[START OF Document section]

ImJustAFriend has asked for the wisdom of the Perl Monks concerning the following question:

Greetings and good evening. I posted a question on a concept script I'm working on to replace a KSH script on Friday morning, which lead to my code being totally revamped. Now I have an issue with my new code I am hoping someone will be able to help me out with. Here goes...

[END OF Document section]
[START OF Dataset content]

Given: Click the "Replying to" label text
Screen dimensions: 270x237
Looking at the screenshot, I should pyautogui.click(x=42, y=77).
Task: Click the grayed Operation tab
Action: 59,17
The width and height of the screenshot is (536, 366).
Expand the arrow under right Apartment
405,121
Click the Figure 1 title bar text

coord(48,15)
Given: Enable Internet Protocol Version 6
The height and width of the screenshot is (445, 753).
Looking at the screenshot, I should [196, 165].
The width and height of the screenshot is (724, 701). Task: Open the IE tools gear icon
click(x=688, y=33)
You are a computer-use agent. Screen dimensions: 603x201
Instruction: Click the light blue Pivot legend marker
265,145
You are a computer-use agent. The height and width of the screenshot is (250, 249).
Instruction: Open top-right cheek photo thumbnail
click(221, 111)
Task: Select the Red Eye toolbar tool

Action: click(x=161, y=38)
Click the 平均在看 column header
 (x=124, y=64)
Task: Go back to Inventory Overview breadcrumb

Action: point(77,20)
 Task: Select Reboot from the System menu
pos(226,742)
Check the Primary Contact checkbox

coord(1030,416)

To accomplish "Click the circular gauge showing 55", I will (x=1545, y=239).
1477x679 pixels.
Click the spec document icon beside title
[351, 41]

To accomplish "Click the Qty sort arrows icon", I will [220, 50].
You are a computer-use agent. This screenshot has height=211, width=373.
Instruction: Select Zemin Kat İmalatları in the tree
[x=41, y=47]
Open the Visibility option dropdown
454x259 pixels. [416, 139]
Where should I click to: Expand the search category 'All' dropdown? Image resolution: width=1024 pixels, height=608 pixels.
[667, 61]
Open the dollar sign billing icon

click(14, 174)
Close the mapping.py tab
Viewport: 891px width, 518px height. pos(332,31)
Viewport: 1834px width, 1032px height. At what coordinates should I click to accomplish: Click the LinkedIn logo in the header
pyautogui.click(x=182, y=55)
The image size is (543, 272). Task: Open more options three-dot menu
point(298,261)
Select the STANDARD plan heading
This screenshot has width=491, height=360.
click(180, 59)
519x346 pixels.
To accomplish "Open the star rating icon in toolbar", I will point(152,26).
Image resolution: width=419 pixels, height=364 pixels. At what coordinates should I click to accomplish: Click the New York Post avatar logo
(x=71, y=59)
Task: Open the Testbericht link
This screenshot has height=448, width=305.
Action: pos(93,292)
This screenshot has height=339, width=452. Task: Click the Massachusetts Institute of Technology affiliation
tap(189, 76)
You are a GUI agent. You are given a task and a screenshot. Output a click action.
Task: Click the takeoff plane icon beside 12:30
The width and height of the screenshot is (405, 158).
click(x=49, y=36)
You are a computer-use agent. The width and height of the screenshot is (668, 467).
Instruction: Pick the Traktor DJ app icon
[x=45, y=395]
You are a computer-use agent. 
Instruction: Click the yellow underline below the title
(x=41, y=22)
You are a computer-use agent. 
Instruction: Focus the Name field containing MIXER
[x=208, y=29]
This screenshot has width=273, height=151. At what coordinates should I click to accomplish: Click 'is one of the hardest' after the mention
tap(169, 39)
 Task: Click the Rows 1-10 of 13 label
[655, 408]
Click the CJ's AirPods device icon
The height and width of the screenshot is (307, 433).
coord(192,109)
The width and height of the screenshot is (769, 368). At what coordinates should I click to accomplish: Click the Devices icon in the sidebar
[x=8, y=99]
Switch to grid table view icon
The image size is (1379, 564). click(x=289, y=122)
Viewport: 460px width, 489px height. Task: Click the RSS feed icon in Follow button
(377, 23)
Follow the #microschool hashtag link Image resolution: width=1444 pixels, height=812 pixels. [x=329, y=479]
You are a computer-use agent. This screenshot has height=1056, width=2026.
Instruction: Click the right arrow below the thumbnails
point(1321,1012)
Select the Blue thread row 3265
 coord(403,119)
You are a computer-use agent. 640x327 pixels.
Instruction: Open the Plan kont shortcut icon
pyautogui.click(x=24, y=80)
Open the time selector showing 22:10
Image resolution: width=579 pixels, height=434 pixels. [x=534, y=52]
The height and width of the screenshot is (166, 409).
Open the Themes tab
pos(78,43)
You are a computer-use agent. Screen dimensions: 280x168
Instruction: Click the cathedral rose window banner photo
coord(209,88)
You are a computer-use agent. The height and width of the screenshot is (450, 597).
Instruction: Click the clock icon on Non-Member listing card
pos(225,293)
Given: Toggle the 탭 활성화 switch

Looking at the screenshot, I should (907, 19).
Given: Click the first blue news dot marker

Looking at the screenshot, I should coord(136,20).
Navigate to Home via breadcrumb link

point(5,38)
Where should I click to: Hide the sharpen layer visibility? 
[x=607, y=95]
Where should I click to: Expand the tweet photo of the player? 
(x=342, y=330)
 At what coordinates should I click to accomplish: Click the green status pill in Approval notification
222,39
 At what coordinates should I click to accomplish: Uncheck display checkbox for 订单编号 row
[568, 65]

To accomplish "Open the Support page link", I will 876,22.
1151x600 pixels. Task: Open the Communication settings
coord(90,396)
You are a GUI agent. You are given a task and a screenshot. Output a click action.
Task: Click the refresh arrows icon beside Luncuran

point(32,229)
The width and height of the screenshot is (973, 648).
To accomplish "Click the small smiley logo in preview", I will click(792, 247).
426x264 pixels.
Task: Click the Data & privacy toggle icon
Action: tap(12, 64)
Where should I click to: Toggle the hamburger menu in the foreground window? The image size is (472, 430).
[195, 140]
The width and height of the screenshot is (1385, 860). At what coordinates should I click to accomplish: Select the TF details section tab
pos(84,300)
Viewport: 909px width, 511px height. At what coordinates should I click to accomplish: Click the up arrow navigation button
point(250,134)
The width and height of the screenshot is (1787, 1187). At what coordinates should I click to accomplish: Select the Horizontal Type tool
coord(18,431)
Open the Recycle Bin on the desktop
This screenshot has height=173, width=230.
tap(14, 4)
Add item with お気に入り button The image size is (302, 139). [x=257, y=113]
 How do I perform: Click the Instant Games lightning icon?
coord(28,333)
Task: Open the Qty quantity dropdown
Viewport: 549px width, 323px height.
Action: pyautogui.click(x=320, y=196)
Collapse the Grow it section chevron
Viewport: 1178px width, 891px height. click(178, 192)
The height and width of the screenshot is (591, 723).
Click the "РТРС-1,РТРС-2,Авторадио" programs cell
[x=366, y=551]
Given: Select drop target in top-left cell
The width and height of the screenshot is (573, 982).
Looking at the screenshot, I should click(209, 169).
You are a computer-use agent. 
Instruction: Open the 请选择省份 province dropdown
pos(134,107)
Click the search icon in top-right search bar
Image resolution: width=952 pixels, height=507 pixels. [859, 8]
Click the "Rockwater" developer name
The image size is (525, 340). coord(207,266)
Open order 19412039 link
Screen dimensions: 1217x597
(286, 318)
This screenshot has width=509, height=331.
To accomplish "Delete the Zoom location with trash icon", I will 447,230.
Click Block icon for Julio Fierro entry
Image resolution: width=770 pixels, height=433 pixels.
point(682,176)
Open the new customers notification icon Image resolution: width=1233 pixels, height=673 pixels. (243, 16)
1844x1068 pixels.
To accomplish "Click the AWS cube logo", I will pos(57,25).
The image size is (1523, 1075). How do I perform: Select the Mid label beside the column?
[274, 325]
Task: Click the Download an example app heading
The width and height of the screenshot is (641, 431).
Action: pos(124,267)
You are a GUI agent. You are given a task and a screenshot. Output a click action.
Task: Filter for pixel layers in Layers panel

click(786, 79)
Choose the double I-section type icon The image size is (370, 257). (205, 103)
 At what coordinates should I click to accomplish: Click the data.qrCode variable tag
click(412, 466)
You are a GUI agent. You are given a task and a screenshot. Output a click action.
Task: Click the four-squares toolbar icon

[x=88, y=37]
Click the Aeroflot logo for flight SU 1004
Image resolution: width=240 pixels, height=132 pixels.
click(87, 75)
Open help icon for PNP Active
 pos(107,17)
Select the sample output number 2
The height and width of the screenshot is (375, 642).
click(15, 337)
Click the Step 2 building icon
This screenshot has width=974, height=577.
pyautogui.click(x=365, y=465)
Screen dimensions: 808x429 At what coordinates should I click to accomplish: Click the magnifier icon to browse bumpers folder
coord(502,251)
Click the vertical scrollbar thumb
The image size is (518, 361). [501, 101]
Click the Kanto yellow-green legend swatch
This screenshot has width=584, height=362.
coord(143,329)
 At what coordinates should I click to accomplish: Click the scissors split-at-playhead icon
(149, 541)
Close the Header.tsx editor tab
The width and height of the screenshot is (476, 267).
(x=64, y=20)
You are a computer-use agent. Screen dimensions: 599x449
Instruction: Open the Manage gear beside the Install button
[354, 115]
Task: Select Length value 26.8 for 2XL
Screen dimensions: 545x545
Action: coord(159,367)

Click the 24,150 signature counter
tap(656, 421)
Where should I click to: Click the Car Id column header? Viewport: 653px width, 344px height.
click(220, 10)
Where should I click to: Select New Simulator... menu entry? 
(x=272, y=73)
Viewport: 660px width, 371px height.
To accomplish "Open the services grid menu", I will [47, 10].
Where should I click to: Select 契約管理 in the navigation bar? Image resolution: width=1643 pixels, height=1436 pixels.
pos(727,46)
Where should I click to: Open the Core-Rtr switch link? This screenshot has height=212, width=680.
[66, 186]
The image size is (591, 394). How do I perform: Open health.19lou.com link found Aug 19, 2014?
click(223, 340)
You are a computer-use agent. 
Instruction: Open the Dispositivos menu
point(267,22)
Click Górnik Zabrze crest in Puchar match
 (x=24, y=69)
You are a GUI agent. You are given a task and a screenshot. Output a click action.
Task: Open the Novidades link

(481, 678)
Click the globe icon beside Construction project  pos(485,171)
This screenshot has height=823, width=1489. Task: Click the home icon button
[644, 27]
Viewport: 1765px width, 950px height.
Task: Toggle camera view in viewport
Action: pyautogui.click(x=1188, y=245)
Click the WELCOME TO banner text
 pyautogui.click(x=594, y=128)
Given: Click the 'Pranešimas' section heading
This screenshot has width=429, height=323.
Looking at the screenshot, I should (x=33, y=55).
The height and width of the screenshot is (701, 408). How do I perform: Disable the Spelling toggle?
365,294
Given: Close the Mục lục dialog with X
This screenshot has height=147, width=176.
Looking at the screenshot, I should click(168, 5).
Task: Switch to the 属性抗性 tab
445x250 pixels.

[END OF Dataset content]

_Tasks to perform:_
a) From the Perl Monks post, write out the passage from "Greetings and good" up to and including "with. Here goes...".
b) According to the Perl Monks post, what kind of script is the poster's concept script meant to replace?

_Exercise responses:_
a)
Greetings and good evening. I posted a question on a concept script I'm working on to replace a KSH script on Friday morning, which lead to my code being totally revamped. Now I have an issue with my new code I am hoping someone will be able to help me out with. Here goes...

b) A KSH script.